More generally, Rushkoff’s complaint about surge pricing is simply another revelation of his profound economic ignorance. When demand for a good or service rises relative to its supply, the market value of each unit of that good or service necessarily rises. This reality is not optional. The resulting higher monetary price, rather than causing this increased scarcity, reflects it.
In addition to reflecting the current, increased intensity of the scarcity of a good or service, the higher price also (1) informs both existing and potential suppliers of this product’s now-greater relative scarcity; (2) incites both existing and potential suppliers to increase the amounts of time, effort, and resources that they devote to producing and bringing this product to market; (3) informs both existing and potential consumers of this product’s now-greater relative scarcity; and (4) incites both existing and potential consumers to economize further on their use of this product.
The result of the higher price is that suppliers eventually bring more of the product to market and consumers use existing supplies more carefully than they did before the price rose.
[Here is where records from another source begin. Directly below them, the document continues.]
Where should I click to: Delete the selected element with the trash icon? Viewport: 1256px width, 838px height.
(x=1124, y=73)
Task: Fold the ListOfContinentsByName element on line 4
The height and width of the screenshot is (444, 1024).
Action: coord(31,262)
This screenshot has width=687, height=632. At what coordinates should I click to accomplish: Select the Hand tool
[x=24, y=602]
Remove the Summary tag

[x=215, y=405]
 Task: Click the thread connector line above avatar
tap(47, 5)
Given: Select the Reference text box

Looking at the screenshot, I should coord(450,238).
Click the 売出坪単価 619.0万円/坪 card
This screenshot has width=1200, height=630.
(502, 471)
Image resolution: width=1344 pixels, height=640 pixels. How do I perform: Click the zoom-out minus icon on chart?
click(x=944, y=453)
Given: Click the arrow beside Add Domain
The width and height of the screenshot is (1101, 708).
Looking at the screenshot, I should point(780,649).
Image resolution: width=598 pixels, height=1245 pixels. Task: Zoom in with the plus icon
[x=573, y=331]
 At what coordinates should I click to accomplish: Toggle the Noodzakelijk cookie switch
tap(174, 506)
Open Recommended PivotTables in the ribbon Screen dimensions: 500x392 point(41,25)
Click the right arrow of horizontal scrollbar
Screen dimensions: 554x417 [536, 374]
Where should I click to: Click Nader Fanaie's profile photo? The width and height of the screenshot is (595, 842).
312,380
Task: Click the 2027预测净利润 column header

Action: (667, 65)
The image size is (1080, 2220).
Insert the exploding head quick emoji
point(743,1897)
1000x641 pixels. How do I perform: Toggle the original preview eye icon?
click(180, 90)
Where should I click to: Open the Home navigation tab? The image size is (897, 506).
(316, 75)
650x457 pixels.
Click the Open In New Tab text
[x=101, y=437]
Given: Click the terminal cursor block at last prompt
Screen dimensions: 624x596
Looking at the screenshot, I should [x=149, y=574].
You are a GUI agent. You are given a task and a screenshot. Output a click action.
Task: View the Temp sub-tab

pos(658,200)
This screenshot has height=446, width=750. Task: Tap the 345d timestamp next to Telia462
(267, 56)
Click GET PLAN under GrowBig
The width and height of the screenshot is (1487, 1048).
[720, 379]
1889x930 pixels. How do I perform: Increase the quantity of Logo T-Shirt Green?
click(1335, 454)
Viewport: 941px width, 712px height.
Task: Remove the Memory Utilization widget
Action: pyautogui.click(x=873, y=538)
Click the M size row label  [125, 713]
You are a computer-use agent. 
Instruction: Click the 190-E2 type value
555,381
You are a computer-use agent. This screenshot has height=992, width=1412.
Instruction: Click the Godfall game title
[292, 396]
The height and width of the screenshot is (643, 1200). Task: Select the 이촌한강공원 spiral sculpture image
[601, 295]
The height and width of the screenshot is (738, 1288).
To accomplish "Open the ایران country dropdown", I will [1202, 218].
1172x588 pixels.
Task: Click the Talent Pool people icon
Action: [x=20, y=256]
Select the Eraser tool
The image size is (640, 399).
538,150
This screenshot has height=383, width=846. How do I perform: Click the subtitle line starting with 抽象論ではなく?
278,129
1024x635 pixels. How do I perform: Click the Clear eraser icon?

Both responses – those of producers and those of consumers – help to diminish the negative effects suffered by flesh-and-blood people from whatever underlying reality caused the demand for this product to rise relative to its supply.
Complaining about so-called “price gouging,” therefore, is akin to complaining about the reflection in a mirror of your blotchy face and unkempt hair. Not only will destroying or distorting – or bemoaning – the mirror do nothing to change the reality that your face is blotchy and your hair unkempt, it will fail to give you accurate information about the state of your face and hair. It will also diminish your capacity to take whatever are the best steps to rid your face of blotches and to make your hair more attractive.
In short, Uber’s surge pricing is strong evidence that Uber serves the public interest rather than, as Rushkoff believes, undermines it. Yet because Rushkoff has no earthly idea of the determinants of, or of the role of, market prices, he blames the symptom (rising prices) for causing the underlying malady (increased scarcity). Rushkoff therefore mistakenly concludes that masking the symptom will cure the underlying malady.
UPDATE: The Economist just now offered this nice essay on surge pricing. A slice:
Yet surge fares also demonstrate the elegance with which prices moderate a marketplace. When demand in an area spikes and the waiting time for a car rises, surge pricing kicks in; users requesting cars are informed that the fare will be a multiple of the normal rate. As the multiple rises, the market goes to work. Higher fares ration available cars by willingness to pay: to richer users, in some cases, but also to those less able to wait out the surge period or with fewer good alternatives. Charging extra to those without good alternatives sounds like gouging, yet without surge pricing such riders would be less likely to get a ride at all, since there would be no incentive for all the other people requesting cars to drop out. Surge pricing also boosts supply, at least locally. The extra money is shared with drivers, who therefore have an incentive to travel to areas with high demand to help relieve the crush.
……
* MC is the acronym for “marginal cost” (which is the change in the producer’s total costs when its output changes by one unit). AVC is the acronym for “average variable cost” (which is the sum of the producer’s variable costs divided by the number of units of output it produces; variable costs include all costs save those that are “fixed” – i.e., cannot be varied – during the time horizon under consideration).
By the way, if economists and antitrust scholars had read and absorbed the lesson of Armen Alchian’s sorely neglected 1959 article “Costs and Outputs,” the very concept of below-cost pricing would have been seen for nearly 60 years now as being completely meaningless.